● Problems and tasks
A. In the ZooKeeper thread below, list every method named in the stack-trace lines that begin with "at", along with its class.
B. According to the ZooKeeper thread below, what does SCAN stand for?

● Passage provided

☆ ☆ ☆ ☆ ☆ ☆ ☆

This may not be a bug in the ZK /server/, but it does seem like a
problem case for client-side software.
If we were able to guarantee the server process was always running, then
we wouldn't ever need more than a one node ensemble. Suggesting that
clients extract names from zoo.cfg or use numeric addresses makes thing
worse rather than better.
I suspect more the issue is that connect strings with multiple names or
addresses are handled differently by /clients /than a name that resolves
to multiple addresses.
In the Oracle client software, we had to correct such an oversight when
we introduced the "single client access name" (SCAN) to the RAC
database. The SCAN is a DNS name that expands to multiple addresses,
normally on different hosts. The client is expected to get all of the
addresses back when it resolves the name, typically in a pseudo-random
order. If the client fails to connect on the first, it tries the
second, etc. until there are no more (unless retries are specified).
It is very convenient to not have to configure clients with explicit
names for the server addresses, using a single name to represent the
entire collection. It also makes it possible to add and delete
servers from the group transparently to the clients by manipulating the
DNS entry for the group.
-dB,
Oracle RAC Database and Cluster Infrastructure Architect
On 7/21/2016 1:16 PM, Michael Han wrote:
This does not sound like a ZK bug - the contract on ZooKeeper is the IP
addresses resolved from the host DNS name extracted from the connection
string should have ZK server process running.. so in this case either the
'bad' IP should be removed from the record or you can use the IP address
instead of DNS name in zoo.cfg for connection string.
On Wed, Jul 20, 2016 at 6:24 PM, 蒋丽诗 <[email protected]> wrote:
Hi,
I am using zookeeper 3.4.6.
I have created A records "test-zookeeper.domain.name" with 2 ips behinds.
One has the zookeeper running, the other not.
21 Jul 2016 01:12:24,616 [WARN] (main-SendThread)
org.apache.zookeeper.ClientCnxn: Session 0x0 for server null, unexpected
error, closing socket connection and attempting reconnect
java.net.ConnectException: Connection refused
at sun.nio.ch.SocketChannelImpl.checkConnect(Native Method)
at sun.nio.ch.SocketChannelImpl.finishConnect(SocketChannelImpl.java:717)
at
org.apache.zookeeper.ClientCnxnSocketNIO.doTransport(ClientCnxnSocketNIO.java:361)
at org.apache.zookeeper.ClientCnxn$SendThread.run(ClientCnxn.java:1141)
21 Jul 2016 01:12:24,724 [ERROR] (main) KafkaProducerConfig: Failed to get
data from zookeeper, as KeeperErrorCode = ConnectionLoss for /brokers/ids
My code:
ZooKeeper zk = new ZooKeeper("test-zookeeper.domain.name:2181", 60000,
null); //zookeeper will close the session after 60s
List<String> ids = zk.getChildren("/brokers/ids", false);
=====Some debug I have already done===
ConnectStringParser connectStringParser = new ConnectStringParser("
test-zookeeper.domain.name:2181");
Collection<InetSocketAddress> serverAddresses =
connectStringParser.getServerAddresses();
StaticHostProvider test = new StaticHostProvider(serverAddresses);
LOG.info(test.size()); //the result is 2
--
Thanks,
Lishi

☆ ☆ ☆ ☆ ☆ ☆ ☆

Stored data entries
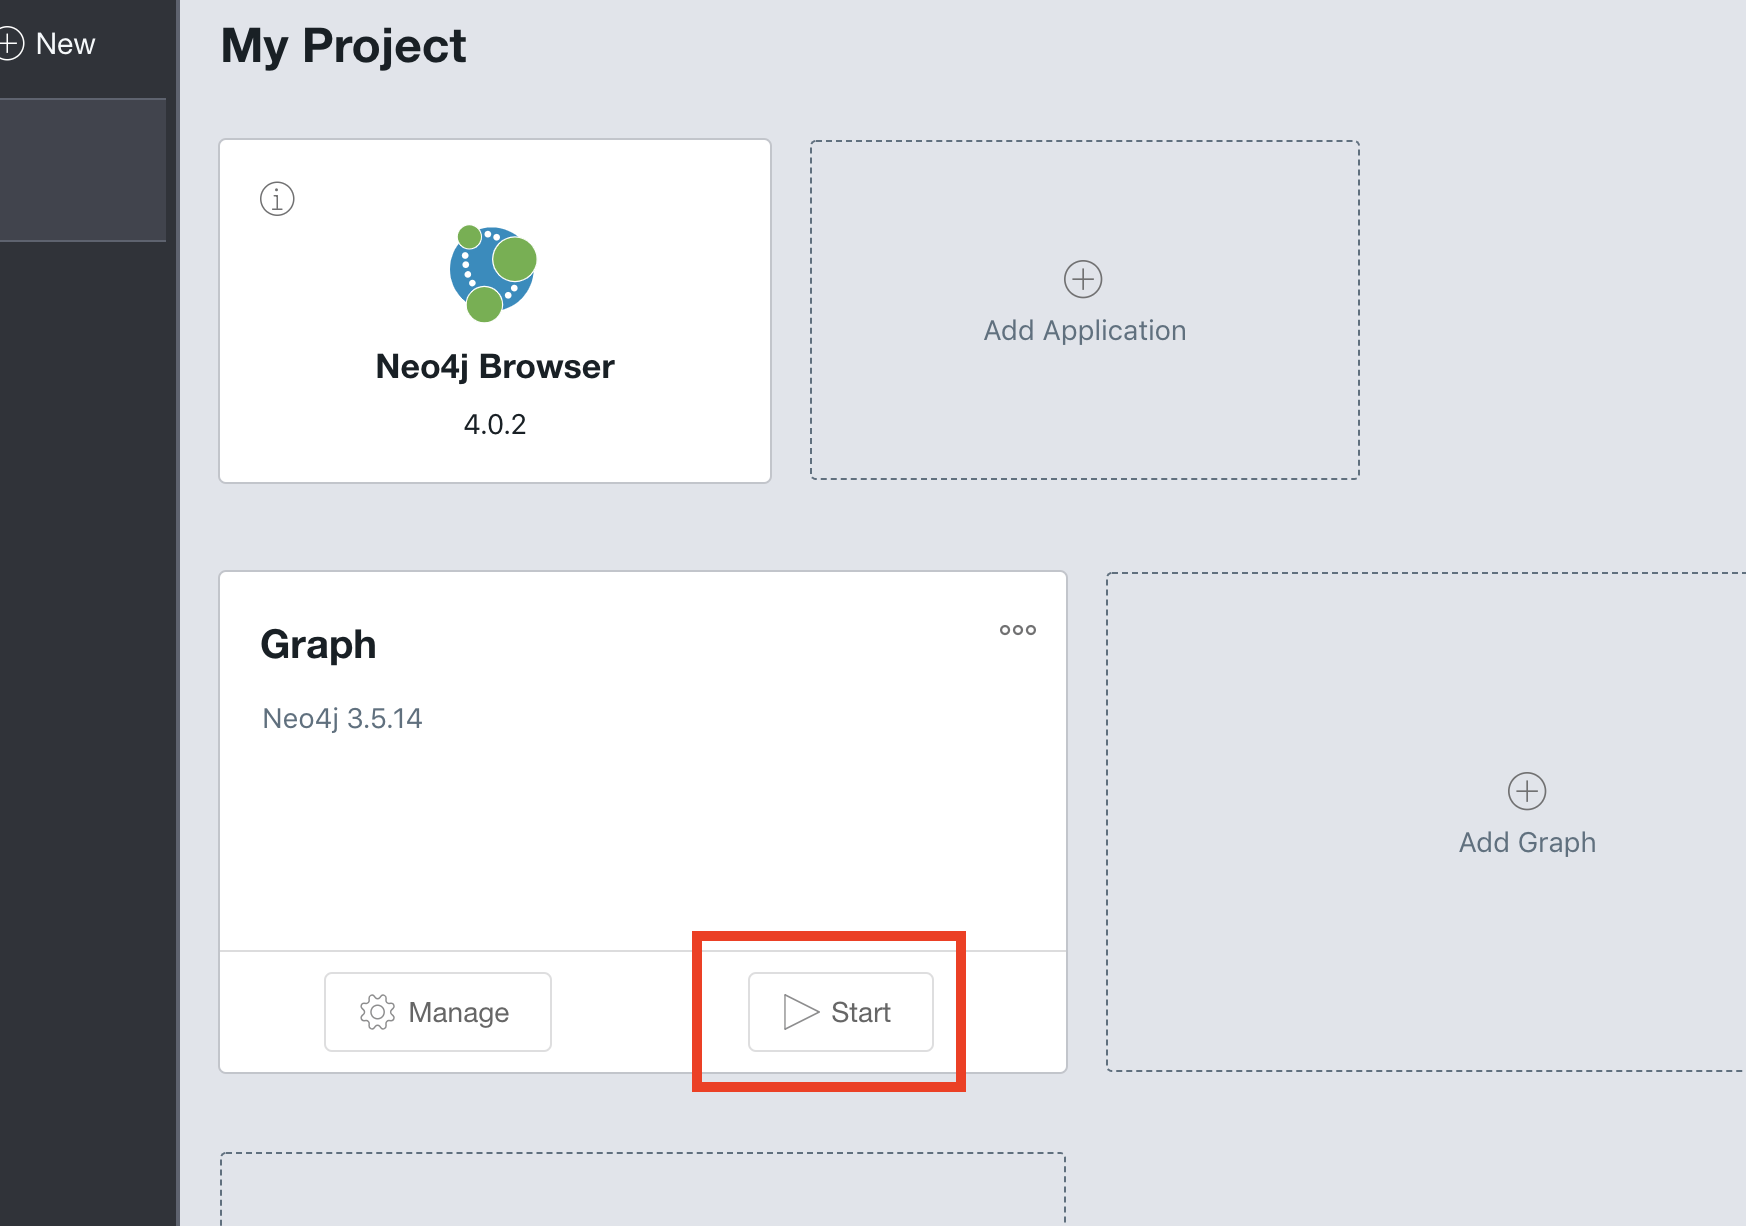Create a New project from the sidebar

tap(50, 44)
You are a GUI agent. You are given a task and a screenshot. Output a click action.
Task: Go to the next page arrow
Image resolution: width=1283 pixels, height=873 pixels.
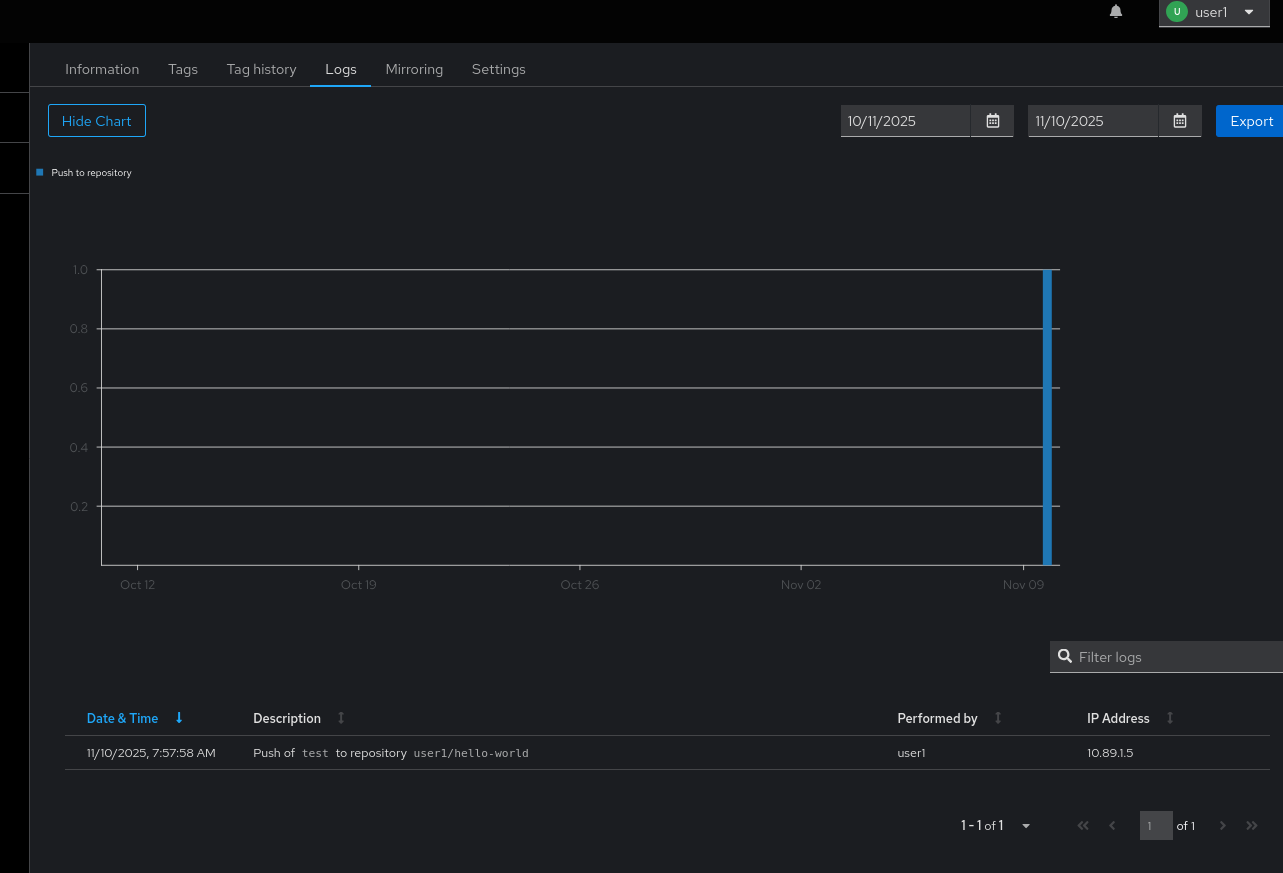1221,826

☆ ☆ ☆ ☆ ☆ ☆ ☆

● Solved tasks
A.
- sun.nio.ch.SocketChannelImpl.checkConnect
- sun.nio.ch.SocketChannelImpl.finishConnect
- org.apache.zookeeper.ClientCnxnSocketNIO.doTransport
- org.apache.zookeeper.ClientCnxn$SendThread.run

B. Single client access name.